*** Records for this task Section Begins ***

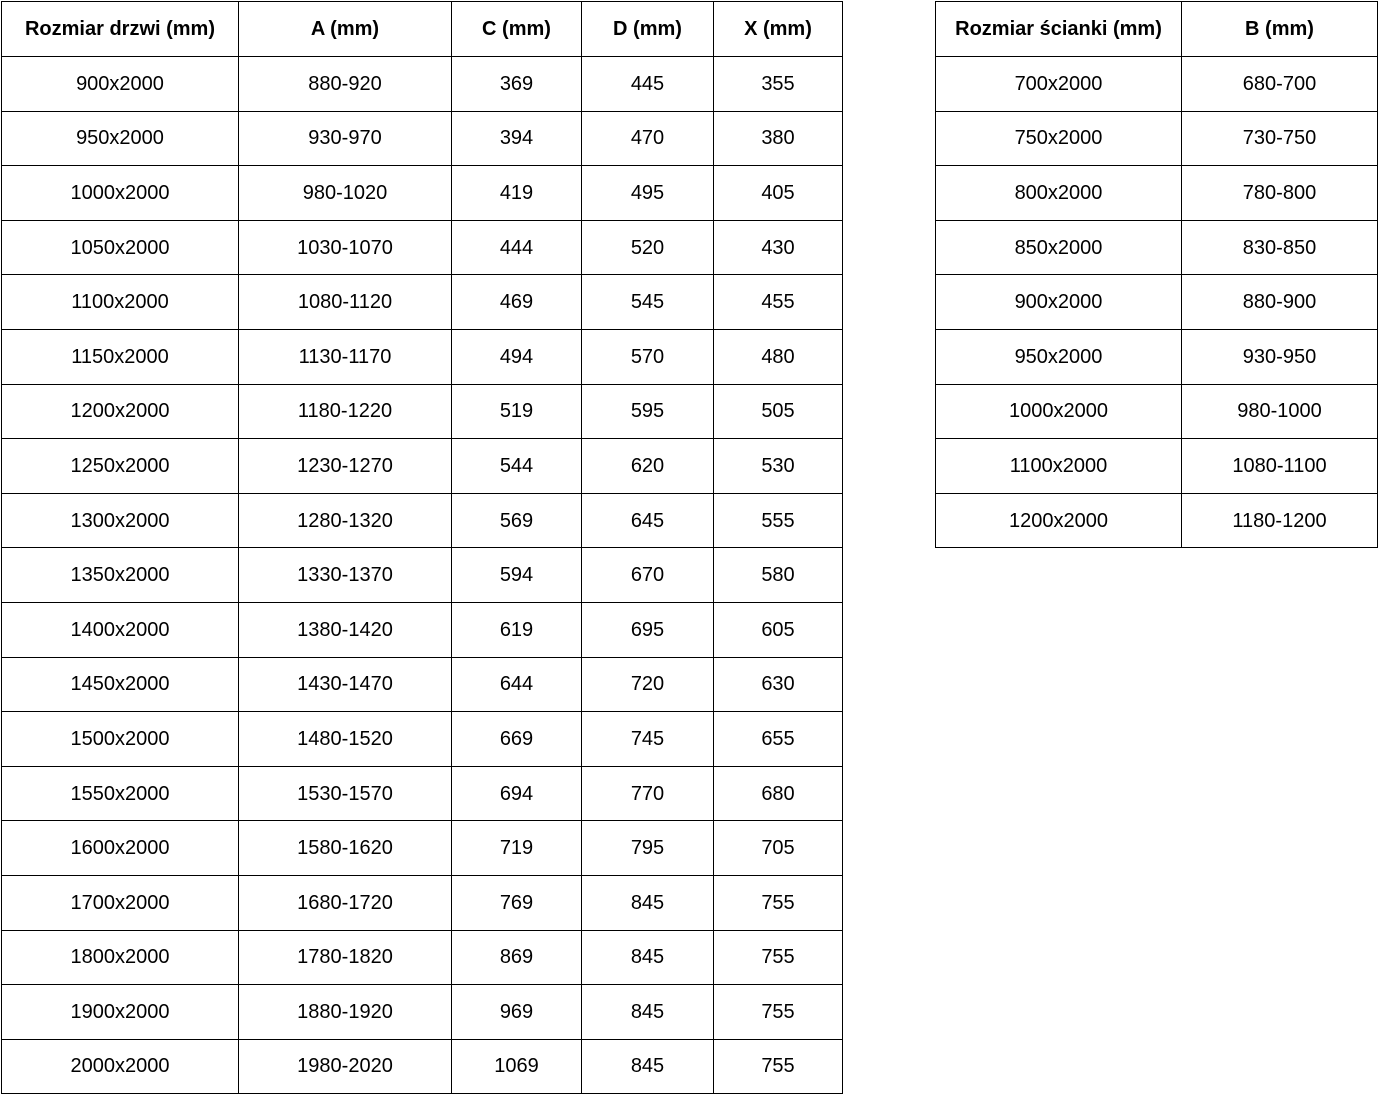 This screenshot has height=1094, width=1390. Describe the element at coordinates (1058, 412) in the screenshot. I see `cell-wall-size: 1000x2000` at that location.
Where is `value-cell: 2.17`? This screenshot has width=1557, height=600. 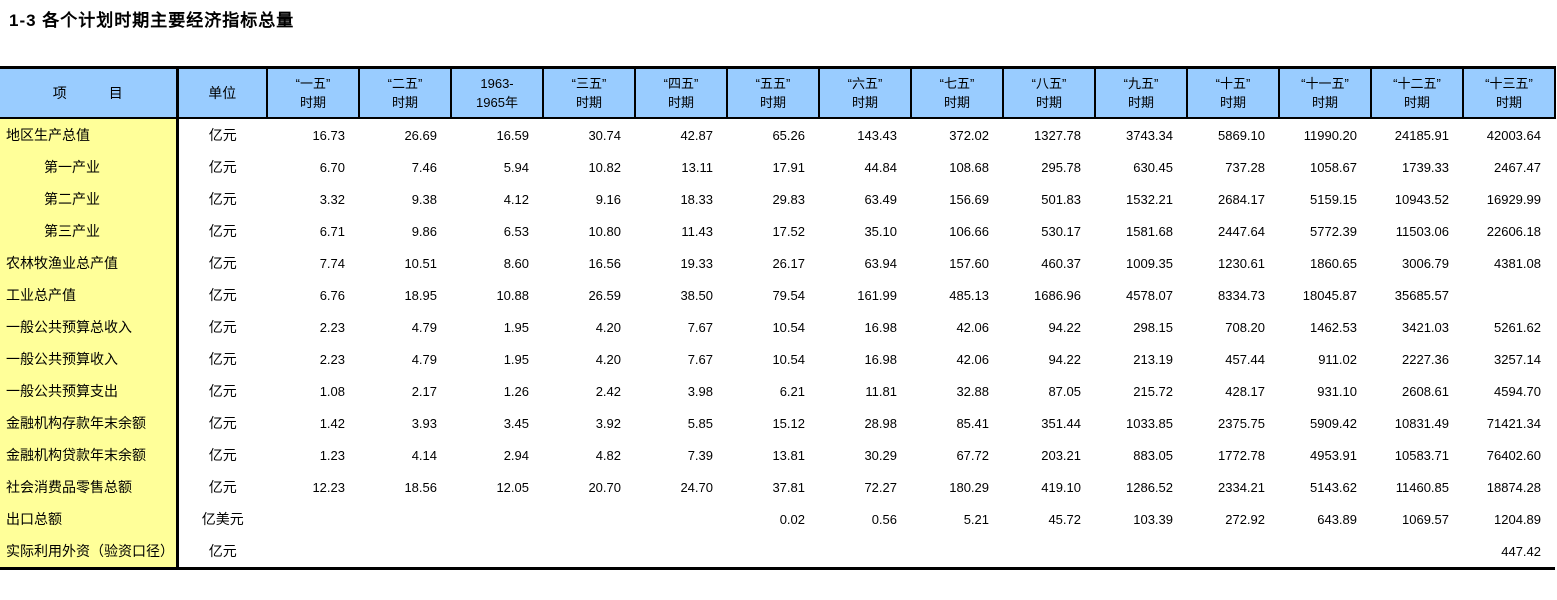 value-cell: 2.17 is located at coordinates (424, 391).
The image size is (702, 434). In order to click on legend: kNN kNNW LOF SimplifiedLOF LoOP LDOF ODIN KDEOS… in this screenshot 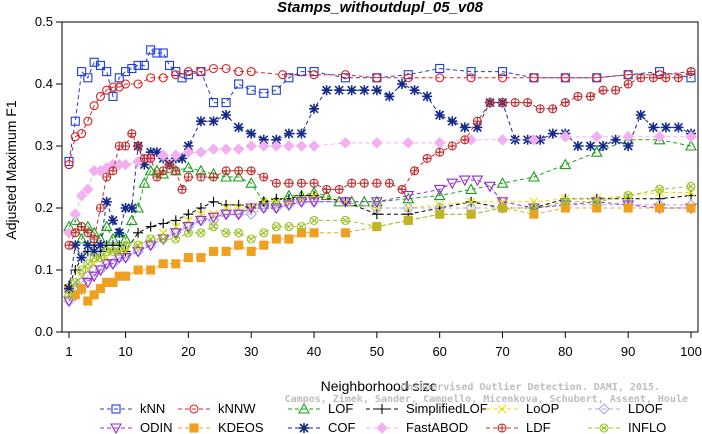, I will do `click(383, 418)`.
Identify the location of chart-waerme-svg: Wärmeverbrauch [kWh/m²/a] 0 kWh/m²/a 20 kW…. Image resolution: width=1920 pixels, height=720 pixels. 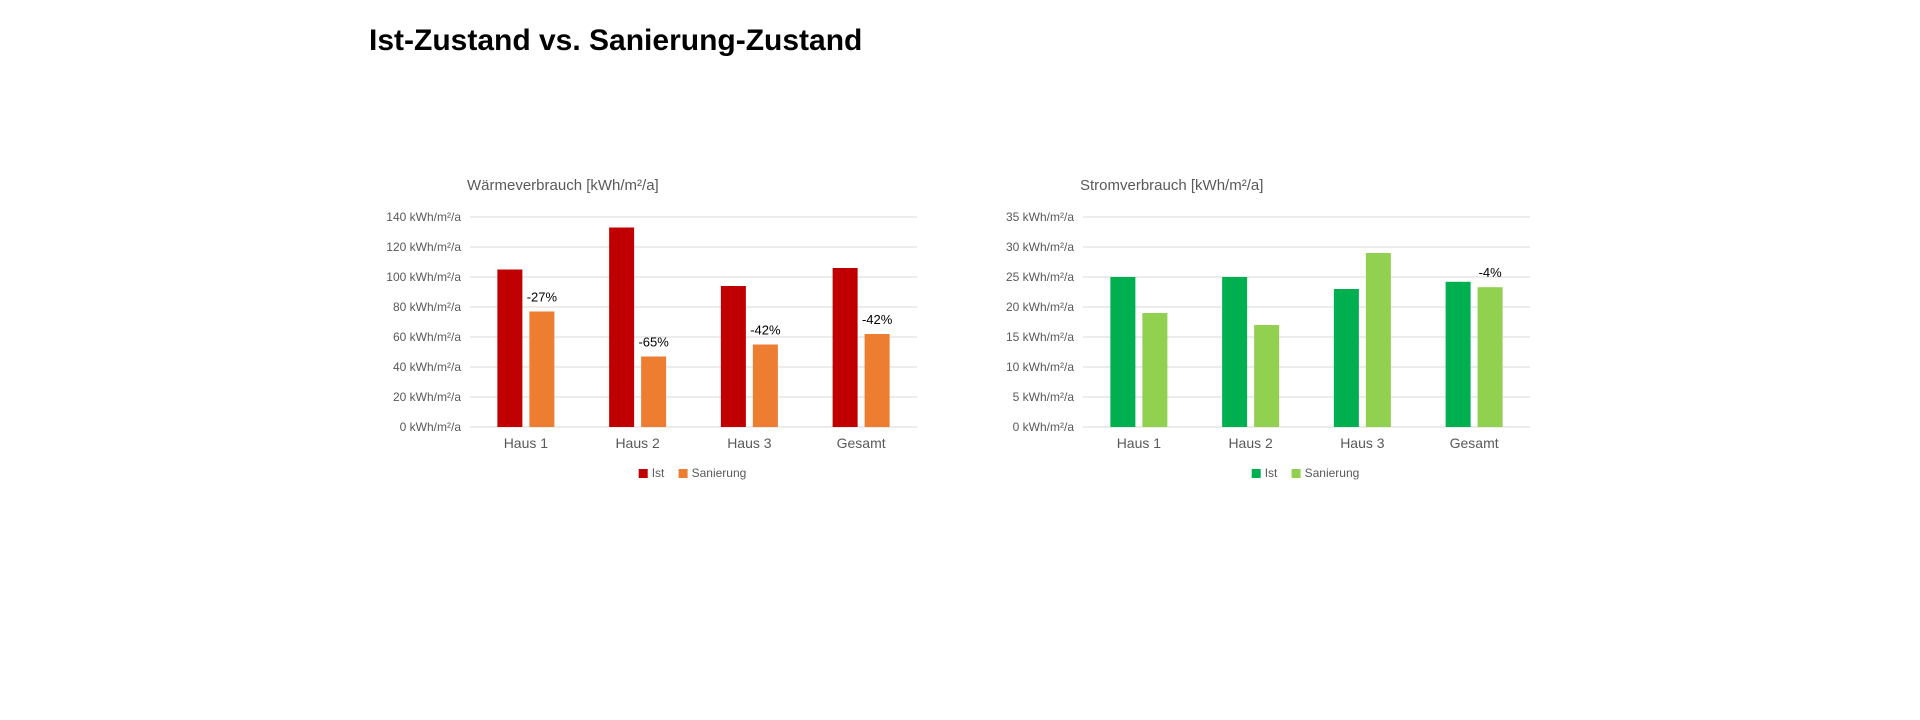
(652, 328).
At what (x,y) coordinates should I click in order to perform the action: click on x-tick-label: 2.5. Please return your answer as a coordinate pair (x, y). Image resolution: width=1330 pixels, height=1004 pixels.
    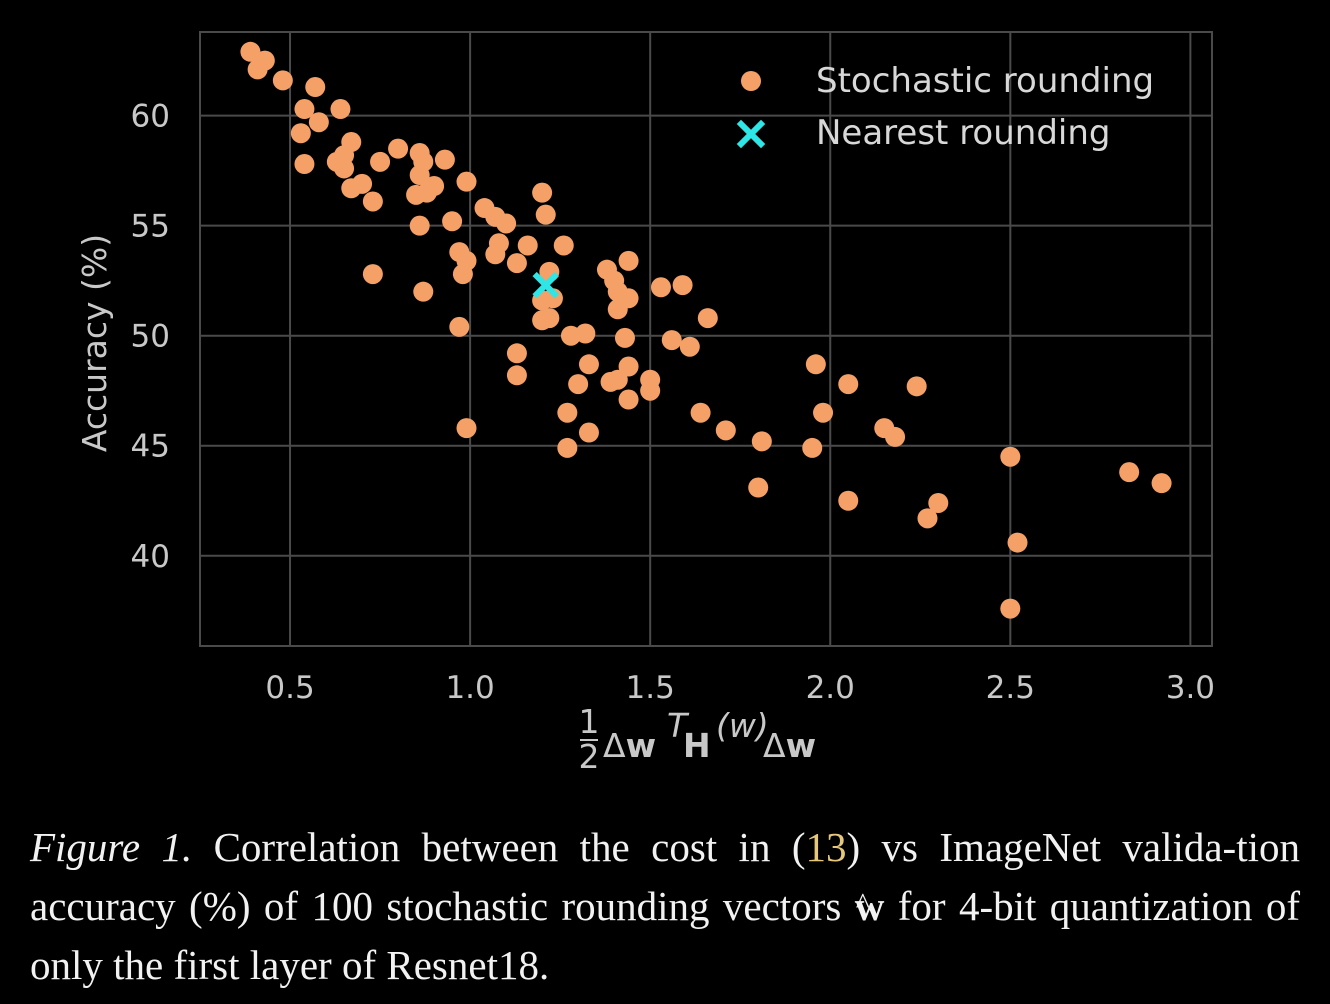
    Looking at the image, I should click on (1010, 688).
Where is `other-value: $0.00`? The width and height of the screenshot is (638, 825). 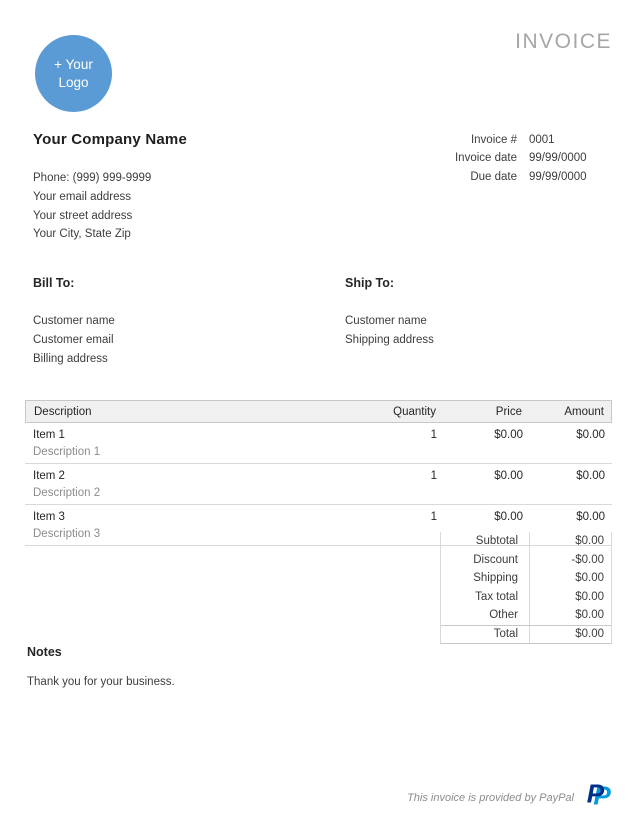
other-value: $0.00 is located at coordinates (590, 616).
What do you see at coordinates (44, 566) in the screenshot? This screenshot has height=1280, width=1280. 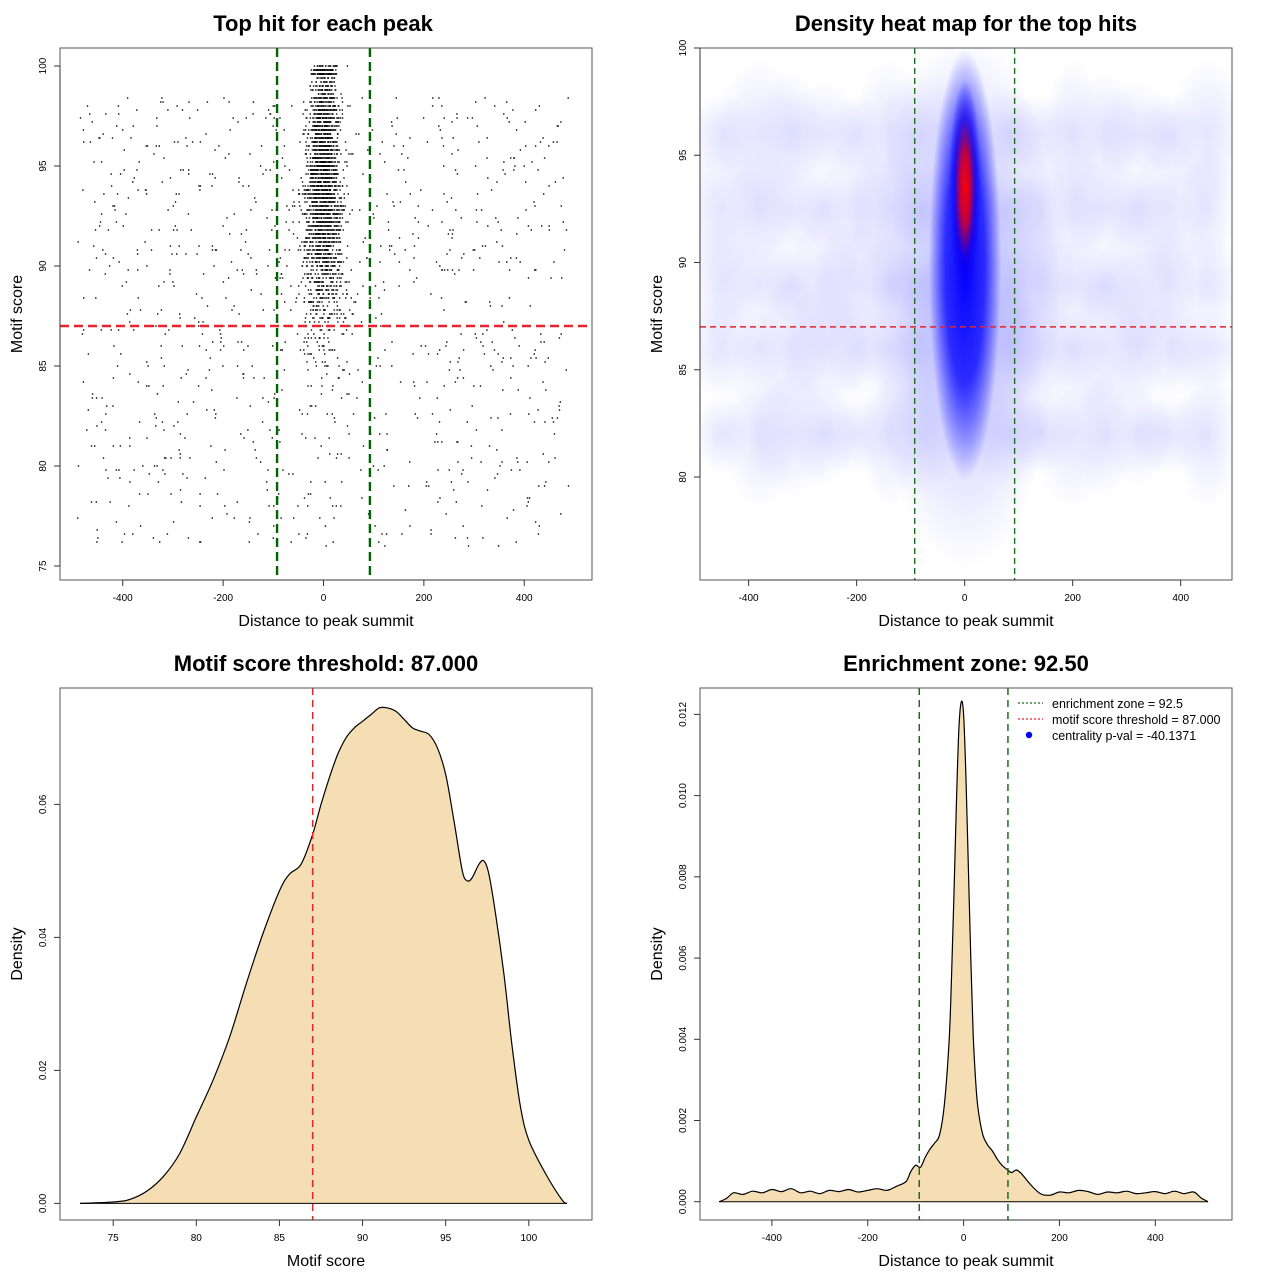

*** Records for this task Section Ends ***

## Directions
In the material, take the stretch from the line containing "Identify the location" through the end and swap "screenshot" for "capture" wherever it appears. Keep everything else identical, and omit the pictures from your answer.

## Result of this exercise
Identify the location of chart-waerme-svg: Wärmeverbrauch [kWh/m²/a] 0 kWh/m²/a 20 kW…. Image resolution: width=1920 pixels, height=720 pixels. 
(652, 328).
At what (x,y) coordinates should I click in order to perform the action: click on x-tick-label: 2.5. Please return your answer as a coordinate pair (x, y). Image resolution: width=1330 pixels, height=1004 pixels.
    Looking at the image, I should click on (1010, 688).
Where is `other-value: $0.00`? The width and height of the capture is (638, 825). 
other-value: $0.00 is located at coordinates (590, 616).
What do you see at coordinates (44, 566) in the capture? This capture has height=1280, width=1280. 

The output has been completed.